Exercise prompt: Start with the first line of the data and end with the line that holds "Click the Sogou"; write out each one exactly.

Recorded data

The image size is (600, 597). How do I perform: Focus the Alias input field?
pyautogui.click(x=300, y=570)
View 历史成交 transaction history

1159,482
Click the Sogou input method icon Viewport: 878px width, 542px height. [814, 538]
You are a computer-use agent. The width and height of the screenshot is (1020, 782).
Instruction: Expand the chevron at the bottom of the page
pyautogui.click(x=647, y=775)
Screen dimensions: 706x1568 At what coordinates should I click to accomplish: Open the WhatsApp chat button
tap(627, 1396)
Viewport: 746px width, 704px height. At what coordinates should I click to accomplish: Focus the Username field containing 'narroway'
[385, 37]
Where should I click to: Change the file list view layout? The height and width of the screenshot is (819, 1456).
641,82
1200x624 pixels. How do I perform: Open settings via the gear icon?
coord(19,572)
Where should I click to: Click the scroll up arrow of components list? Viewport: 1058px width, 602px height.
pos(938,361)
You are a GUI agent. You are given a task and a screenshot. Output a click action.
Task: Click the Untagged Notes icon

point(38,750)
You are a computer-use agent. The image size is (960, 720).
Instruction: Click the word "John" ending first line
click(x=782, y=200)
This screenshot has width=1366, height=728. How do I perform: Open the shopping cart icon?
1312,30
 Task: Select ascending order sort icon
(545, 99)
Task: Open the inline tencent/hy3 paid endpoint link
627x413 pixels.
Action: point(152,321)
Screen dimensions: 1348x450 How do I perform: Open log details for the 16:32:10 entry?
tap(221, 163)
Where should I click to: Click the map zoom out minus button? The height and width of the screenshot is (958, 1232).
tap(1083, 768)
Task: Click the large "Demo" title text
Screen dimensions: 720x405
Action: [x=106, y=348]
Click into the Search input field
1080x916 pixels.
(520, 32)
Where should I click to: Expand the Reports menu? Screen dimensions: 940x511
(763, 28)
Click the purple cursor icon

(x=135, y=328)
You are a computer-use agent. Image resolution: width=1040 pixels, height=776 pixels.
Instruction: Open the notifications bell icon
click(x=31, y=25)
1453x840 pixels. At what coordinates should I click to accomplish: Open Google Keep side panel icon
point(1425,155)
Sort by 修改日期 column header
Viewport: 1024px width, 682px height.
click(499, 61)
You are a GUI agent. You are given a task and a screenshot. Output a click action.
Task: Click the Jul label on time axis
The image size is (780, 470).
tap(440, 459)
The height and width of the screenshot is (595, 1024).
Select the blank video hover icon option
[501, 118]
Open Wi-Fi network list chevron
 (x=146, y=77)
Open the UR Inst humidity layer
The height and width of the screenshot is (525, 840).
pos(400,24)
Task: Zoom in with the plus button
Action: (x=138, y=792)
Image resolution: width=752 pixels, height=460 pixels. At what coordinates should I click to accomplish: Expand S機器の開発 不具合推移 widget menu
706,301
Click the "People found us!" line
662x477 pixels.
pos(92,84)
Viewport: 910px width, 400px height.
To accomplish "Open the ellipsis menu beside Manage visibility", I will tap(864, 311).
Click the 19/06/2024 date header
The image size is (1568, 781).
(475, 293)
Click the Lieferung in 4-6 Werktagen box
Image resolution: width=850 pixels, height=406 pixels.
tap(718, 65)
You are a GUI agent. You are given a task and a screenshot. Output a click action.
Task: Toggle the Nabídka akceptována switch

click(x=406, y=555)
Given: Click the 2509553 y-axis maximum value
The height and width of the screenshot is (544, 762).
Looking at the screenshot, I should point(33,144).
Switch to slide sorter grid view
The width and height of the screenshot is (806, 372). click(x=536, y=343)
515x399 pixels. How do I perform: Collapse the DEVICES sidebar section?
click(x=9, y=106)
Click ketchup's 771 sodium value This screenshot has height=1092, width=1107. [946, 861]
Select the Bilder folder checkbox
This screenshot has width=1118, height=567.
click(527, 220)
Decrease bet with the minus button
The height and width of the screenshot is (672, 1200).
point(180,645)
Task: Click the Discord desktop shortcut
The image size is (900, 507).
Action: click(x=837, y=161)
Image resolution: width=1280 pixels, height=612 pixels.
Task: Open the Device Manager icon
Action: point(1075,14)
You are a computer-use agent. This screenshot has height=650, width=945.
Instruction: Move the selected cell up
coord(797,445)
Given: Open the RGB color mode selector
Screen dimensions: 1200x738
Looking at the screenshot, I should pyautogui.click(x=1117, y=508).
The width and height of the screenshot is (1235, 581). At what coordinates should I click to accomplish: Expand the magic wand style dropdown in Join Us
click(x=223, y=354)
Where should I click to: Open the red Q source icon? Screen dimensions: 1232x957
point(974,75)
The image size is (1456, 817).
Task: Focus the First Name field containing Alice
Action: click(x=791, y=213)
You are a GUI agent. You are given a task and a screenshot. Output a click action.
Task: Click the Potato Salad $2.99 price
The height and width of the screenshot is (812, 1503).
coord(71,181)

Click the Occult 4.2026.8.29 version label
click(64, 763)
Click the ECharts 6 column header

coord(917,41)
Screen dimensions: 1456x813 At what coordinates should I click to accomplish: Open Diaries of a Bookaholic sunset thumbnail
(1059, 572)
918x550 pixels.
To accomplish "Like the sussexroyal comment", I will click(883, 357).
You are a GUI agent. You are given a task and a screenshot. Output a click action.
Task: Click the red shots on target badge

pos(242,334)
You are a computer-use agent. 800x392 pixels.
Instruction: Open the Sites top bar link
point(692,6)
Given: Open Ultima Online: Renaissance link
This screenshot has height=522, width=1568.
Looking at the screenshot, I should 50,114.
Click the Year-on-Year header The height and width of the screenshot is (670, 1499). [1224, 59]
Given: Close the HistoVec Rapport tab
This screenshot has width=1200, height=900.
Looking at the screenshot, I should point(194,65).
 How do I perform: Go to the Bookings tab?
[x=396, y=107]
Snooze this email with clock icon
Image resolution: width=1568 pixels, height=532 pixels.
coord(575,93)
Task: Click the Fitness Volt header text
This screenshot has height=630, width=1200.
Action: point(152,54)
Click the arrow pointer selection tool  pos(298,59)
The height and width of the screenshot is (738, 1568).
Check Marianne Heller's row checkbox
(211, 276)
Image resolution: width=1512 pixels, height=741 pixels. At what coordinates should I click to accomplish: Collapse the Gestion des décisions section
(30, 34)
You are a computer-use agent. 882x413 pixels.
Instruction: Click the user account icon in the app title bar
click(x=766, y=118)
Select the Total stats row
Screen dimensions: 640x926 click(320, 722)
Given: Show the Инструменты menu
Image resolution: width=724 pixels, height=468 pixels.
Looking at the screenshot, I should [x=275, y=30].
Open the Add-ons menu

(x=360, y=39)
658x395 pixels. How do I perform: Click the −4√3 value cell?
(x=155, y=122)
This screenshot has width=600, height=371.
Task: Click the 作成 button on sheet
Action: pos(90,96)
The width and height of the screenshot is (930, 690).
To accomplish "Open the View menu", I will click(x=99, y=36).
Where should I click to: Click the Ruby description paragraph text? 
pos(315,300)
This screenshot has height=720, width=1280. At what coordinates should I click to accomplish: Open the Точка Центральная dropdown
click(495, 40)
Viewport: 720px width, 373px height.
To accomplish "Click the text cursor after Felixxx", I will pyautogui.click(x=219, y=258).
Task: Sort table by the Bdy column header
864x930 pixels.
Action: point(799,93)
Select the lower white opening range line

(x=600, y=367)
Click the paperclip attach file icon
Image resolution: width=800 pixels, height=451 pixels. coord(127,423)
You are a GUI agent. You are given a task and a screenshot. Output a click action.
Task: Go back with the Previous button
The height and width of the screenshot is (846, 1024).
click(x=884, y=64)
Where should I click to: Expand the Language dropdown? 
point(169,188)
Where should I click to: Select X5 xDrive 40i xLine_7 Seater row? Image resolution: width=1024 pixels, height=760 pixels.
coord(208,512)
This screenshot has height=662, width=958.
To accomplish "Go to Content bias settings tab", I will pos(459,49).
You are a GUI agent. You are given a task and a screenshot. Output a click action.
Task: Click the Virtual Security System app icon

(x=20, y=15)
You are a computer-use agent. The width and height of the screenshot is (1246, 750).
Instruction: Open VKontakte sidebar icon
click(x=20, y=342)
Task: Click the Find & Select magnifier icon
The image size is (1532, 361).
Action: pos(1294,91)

Your solution:
The image size is (600, 597). How do I perform: Focus the Alias input field?
pyautogui.click(x=300, y=570)
View 历史成交 transaction history

1159,482
Click the Sogou input method icon Viewport: 878px width, 542px height. [814, 538]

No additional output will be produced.